The hard question of our class on copyright and music on the Web: whereto from here on the digital media problem?  We find ourselves, as a global society or collection of societies, in a crisis, brought on by a familiar and popular medium — music — transformed by a new and disruptive medium — the Internet with fat pipes and compressed files.

* One source of the problem: whenever you do virtually anything on the Net, you’re making a copy.  The copyright law in the United States, as memorialized importantly in the US Constitution at the end of the eighteenth century, didn’t contemplate such ease of making copies.

* Another source of the problem: polar positions staked out by those who see a vision of the Net as free and open and those who would clamp it down completely in order to control content to the greatest extent possible.  The latest salvo in this battle: 261 lawsuits filed by the RIAA against individual file-sharers.
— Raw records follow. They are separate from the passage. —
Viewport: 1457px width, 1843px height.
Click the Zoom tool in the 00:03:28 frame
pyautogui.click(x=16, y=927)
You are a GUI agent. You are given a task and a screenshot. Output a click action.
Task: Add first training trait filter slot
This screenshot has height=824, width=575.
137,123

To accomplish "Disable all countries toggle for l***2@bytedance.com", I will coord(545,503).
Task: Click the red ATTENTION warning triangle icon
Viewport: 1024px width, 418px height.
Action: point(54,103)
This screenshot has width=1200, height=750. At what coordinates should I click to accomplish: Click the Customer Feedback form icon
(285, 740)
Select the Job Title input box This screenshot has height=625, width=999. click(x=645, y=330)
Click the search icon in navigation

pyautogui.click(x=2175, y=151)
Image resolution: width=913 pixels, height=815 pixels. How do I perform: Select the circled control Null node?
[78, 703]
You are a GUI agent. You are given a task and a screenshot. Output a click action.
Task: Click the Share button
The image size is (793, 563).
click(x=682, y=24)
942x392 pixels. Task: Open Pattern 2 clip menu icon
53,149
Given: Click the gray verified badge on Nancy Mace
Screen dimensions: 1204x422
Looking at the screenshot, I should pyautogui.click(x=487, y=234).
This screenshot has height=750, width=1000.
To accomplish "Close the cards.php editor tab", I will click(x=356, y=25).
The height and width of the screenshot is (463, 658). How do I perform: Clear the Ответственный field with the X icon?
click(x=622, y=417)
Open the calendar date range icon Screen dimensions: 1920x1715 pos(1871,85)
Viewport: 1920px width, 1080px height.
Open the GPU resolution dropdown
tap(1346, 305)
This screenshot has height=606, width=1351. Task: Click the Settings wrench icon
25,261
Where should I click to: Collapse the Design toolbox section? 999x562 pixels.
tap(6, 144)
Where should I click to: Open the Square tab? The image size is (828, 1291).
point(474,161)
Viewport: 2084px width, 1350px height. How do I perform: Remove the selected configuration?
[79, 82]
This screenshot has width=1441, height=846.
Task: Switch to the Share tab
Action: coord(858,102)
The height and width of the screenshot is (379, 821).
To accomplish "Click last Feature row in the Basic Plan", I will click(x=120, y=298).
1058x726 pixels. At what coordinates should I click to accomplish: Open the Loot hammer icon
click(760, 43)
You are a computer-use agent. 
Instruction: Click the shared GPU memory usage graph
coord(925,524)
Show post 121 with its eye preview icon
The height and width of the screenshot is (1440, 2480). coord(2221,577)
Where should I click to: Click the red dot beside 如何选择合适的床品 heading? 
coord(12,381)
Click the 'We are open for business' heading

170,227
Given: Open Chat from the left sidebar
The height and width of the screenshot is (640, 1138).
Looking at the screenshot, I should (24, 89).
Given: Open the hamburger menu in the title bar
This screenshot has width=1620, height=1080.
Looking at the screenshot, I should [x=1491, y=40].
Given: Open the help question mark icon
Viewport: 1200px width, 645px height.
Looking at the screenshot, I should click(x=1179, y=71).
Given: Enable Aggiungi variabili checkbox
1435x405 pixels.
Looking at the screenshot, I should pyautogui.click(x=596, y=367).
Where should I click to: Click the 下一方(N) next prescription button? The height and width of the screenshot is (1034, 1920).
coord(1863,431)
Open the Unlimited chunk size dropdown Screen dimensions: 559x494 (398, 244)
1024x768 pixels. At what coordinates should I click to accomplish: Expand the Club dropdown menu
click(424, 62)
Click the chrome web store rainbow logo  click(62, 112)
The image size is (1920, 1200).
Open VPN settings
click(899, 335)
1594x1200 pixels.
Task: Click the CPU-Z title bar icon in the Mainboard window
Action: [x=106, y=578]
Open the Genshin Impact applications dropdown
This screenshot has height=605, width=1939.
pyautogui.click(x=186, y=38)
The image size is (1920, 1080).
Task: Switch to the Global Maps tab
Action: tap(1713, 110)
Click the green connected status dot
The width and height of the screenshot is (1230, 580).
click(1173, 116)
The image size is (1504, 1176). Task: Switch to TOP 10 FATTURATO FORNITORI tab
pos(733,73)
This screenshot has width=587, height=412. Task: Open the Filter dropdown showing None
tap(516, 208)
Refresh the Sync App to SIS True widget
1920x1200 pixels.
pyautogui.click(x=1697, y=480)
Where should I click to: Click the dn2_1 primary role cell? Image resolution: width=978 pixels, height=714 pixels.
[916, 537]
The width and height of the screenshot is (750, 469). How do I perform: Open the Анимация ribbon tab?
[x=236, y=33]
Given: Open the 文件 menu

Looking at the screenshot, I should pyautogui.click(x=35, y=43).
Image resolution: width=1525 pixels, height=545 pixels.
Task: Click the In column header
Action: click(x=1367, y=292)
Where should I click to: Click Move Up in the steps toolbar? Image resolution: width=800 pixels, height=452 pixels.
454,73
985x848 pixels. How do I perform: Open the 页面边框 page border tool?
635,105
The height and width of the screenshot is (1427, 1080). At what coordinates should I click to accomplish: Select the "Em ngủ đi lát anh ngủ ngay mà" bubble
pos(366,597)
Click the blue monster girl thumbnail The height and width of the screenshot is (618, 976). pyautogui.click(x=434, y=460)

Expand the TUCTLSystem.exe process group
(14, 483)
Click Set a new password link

* A third source of the problem: a shortage of vision on the part of policy-makers who are paid by the taxpayers to help us to emerge from crises of this sort, and the relative unpopularity of coordinated solutions among a series of nations.  This problem has international scope to it, even if much of the story continues to break here in the United States.

We considered the Sony, Napster and Grokster cases in brief, and explored Prof. Fisher’s “Chapter 6” idea of an Alternative Compensation System, which met with a fair number of tough questions, implying to me a certain skepticism among class members about its viability. 

We broke early to listen to Prof. Fisher’s tour-de-force on the state of the Intellectual Property field as he accepted the Hale and Dorr Professorship of Intellectual Property Law.